After surviving an attempt by reactionaries to re-institute absolutism, the period established many political parties and groups for the first time in the Empire. A series of elections during this period resulted in the gradual ascendance of the Committee of Union and Progress's (CUP) domination in politics. The second largest party, with which the CUP was involved in a 2-year power struggle, was the Freedom and Accord Party (also known as the Liberal Union or Liberal Entente) founded in 1911. After World War I and the Occupation of Istanbul on 13 November 1918 by the Allies, the parliament's decision to work with the Turkish revolutionaries in Ankara by signing the Amasya Protocol and agreeing in 1920 to the Misak-ı Millî (National Pact) angered the Allies, who forced the sultan to abolish the parliament. The last meeting on 18 March 1920 produced a letter of protest to the Allies, and a black cloth covered the pulpit of the Parliament as reminder of its absent members.

Restoration

Main article: Young Turk Revolution
Hüseyin Hilmi Pasha was the first Interior Minister after the re-enactment of the constitution. After the elections he became the first Grand Vizier (Prime Minister) of the constitutional period.

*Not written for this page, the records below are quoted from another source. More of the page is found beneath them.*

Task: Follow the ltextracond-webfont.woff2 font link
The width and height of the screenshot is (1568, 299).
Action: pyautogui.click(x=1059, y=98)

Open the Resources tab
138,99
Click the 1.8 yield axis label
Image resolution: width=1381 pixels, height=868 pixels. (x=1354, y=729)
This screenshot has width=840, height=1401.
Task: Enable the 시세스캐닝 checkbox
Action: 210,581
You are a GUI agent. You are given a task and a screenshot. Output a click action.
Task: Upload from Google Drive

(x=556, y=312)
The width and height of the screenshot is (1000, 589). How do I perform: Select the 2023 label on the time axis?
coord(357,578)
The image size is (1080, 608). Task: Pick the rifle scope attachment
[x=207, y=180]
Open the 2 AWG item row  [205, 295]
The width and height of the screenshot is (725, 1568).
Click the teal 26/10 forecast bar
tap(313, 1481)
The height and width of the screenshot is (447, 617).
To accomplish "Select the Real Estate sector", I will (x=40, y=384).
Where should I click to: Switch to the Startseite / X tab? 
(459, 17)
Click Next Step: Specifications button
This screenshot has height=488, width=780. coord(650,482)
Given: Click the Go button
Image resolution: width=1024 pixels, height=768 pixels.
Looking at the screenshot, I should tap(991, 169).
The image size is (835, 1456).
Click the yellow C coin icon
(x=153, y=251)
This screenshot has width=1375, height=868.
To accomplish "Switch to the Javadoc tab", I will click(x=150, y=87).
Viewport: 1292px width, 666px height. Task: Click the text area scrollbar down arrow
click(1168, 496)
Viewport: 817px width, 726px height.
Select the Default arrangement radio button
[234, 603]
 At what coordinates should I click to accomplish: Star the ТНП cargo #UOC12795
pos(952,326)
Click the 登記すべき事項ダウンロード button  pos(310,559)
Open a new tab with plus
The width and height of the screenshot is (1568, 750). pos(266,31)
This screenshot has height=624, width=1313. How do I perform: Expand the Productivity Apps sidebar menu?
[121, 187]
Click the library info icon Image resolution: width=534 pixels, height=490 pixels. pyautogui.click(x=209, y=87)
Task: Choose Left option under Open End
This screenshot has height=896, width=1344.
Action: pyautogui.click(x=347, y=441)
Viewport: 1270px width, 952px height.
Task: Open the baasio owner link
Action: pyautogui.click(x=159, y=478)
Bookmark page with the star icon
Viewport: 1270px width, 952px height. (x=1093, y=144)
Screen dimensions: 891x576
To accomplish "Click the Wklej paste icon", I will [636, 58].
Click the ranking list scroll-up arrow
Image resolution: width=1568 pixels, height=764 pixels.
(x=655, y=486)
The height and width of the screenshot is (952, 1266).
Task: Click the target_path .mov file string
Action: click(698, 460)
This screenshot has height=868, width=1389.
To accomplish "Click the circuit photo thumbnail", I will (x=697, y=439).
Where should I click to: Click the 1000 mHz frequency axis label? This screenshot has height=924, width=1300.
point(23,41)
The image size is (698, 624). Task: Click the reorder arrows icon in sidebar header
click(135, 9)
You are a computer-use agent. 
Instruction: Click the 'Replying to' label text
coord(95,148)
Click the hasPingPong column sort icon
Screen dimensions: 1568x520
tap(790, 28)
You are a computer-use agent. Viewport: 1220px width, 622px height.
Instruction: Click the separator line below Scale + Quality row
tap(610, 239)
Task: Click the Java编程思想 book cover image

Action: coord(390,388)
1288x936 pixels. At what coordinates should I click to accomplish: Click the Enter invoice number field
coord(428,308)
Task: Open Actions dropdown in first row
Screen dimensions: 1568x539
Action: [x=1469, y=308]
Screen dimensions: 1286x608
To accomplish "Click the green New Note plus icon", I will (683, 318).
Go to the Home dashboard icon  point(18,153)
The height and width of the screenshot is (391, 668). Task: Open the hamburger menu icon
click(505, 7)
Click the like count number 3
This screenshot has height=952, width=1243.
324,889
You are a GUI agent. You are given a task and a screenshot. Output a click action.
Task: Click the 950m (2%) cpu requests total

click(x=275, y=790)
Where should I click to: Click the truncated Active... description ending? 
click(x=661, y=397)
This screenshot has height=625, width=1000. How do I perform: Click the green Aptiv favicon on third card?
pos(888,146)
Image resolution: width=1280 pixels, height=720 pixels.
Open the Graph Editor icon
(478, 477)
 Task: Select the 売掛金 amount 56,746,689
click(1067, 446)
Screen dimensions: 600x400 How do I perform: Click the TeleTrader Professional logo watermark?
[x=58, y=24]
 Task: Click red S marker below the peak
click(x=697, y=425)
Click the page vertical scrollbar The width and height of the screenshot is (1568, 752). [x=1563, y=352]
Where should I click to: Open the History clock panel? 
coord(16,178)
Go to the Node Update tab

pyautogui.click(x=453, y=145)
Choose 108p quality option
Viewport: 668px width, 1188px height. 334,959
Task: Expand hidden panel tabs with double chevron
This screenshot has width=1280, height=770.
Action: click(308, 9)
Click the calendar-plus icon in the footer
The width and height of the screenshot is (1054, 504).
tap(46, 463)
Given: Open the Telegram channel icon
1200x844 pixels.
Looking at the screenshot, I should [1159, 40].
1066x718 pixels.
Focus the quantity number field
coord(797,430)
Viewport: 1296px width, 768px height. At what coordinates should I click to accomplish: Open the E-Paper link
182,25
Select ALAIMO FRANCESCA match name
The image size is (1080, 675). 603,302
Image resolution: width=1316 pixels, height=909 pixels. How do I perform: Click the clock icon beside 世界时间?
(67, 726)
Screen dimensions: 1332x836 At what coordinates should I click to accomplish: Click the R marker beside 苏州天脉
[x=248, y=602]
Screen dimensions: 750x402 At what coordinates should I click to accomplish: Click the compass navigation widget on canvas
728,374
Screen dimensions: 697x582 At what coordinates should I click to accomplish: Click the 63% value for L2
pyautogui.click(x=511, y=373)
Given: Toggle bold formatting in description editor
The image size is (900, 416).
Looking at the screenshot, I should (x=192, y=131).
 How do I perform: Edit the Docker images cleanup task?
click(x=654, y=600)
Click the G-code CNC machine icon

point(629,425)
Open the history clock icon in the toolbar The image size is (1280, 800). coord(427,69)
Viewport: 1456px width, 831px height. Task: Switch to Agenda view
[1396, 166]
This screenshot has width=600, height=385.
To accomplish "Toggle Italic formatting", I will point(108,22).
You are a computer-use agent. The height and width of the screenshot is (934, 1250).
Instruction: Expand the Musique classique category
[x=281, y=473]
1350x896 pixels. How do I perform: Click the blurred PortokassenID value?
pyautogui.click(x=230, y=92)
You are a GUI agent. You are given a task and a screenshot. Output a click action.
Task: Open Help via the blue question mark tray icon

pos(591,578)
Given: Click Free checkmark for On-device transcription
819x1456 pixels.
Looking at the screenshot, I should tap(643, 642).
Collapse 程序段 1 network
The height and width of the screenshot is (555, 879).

The Young Turk Revolution, which began in the Balkan provinces, spread quickly throughout the empire and resulted in the Sultan Abdulhamid II (who had suspended the parliament in 1878, thus ending the first constitutional period of the Ottoman Empire) announcing the restoration of the 1876 constitution and reconvening the parliament on 3 July 1908.

The reason behind the revolt, still localized at that stage, had been the Sultan’s heavily oppressive policies (istibdâd as marked by contemporaries, although many expressed longings for his old-fashioned despotism a few years into the new regime), which were based on a vast array of spies (hafiye), as well as constant interventions by the European powers to the point of endangering the Empire's sovereignty.

Constitution of 1876

See also: Kanûn-ı Esâsî
Meeting of the first Ottoman Parliament

The legal framework was that of Kanûn-ı Esâsî of the First Constitutional Era that had prevailed in 1876. Since the sultan declared that he had never officially dissolved first Ottoman Parliament, the former parliamentarians (those still able to serve) who had gathered 33 years before suddenly found themselves representing the people again at the restoration of constitutionalism.

As in 1876, the revived Ottoman Parliament consisted of two chambers: a Senate (upper house) and a Chamber of Deputies (lower house). The Chamber of Deputies was elected by the people, in the ratio of one member for every 50,000 males of the population over the age of 25 who paid taxes. Senators, on the other hand, were nominated for life by the Sultan, had to be over 40 years of age, and their number could not exceed a third of the membership of the Chamber of Deputies.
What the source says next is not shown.